Significantly reduced cytochrome P450 3A4 expression and activity in liver from humans with diabetes mellitus.

机构信息

Department of Biomedical and Pharmaceutical Sciences, University of Rhode Island, Kingston, RI, USA.

出版信息

Br J Pharmacol. 2011 Jul;163(5):937-47. doi: 10.1111/j.1476-5381.2011.01270.x.

Abstract

BACKGROUND AND PURPOSE

Patients with diabetes mellitus require pharmacotherapy with numerous medications. However, the effect of diabetes on drug biotransformation is not well understood. Our goal was to investigate the effect of diabetes on liver cytochrome P450 3As, the most abundant phase I drug-metabolizing enzymes in humans.

EXPERIMENTAL APPROACH

Human liver microsomal fractions (HLMs) were prepared from diabetic (n= 12) and demographically matched nondiabetic (n= 12) donors, genotyped for CYP3A41B and CYP3A53 polymorphisms. Cytochrome P450 3A4, 3A5 and 2E1 mRNA expression, protein level and enzymatic activity were compared between the two groups.

KEY RESULTS

Midazolam 1'- or 4-hydroxylation and testosterone 6β-hydroxylation, catalyzed by P450 3A, were markedly reduced in diabetic HLMs, irrespective of genotype. Significantly lower P450 3A4 protein and comparable mRNA levels were observed in diabetic HLMs. In contrast, neither P450 3A5 protein level nor mRNA expression differed significantly between the two groups. Concurrently, we have observed increased P450 2E1 protein level and higher chlorzoxazone 6-hydroxylation activity in diabetic HLMs.

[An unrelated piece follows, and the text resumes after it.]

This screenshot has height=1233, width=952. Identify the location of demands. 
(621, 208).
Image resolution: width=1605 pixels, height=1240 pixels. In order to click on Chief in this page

CONCLUSIONS AND IMPLICATIONS

These studies indicate that diabetes is associated with a significant decrease in hepatic P450 3A4 enzymatic activity and protein level. This finding could be clinically relevant for diabetic patients who have additional comorbidities and are receiving multiple medications. To further characterize the effect of diabetes on P450 3A4 activity, a well-controlled clinical study in diabetic patients is warranted.

摘要

背景与目的

糖尿病患者需要使用多种药物进行药物治疗。然而,糖尿病对药物生物转化的影响尚不清楚。我们的目标是研究糖尿病对人类中最丰富的 I 相药物代谢酶肝细胞色素 P450 3A 的影响。

实验方法

从糖尿病(n=12)和年龄匹配的非糖尿病(n=12)供体中制备人肝微粒体部分(HLM),并对 CYP3A41B 和 CYP3A53 多态性进行基因分型。比较两组之间细胞色素 P450 3A4、3A5 和 2E1 mRNA 表达、蛋白水平和酶活性。

主要结果

咪达唑仑 1'-或 4-羟化和睾酮 6β-羟化,由 P450 3A 催化,在糖尿病 HLMs 中显著降低,与基因型无关。在糖尿病 HLMs 中观察到显著较低的 P450 3A4 蛋白和可比的 mRNA 水平。相比之下,两组之间 P450 3A5 蛋白水平或 mRNA 表达没有显著差异。同时,我们观察到糖尿病 HLMs 中 P450 2E1 蛋白水平升高和氯唑沙宗 6-羟化活性升高。

结论和意义

这些研究表明,糖尿病与肝 P450 3A 酶活性和蛋白水平显著降低有关。对于患有其他合并症并接受多种药物治疗的糖尿病患者,这一发现可能具有临床相关性。为了进一步描述糖尿病对 P450 3A4 活性的影响,需要在糖尿病患者中进行一项精心控制的临床研究。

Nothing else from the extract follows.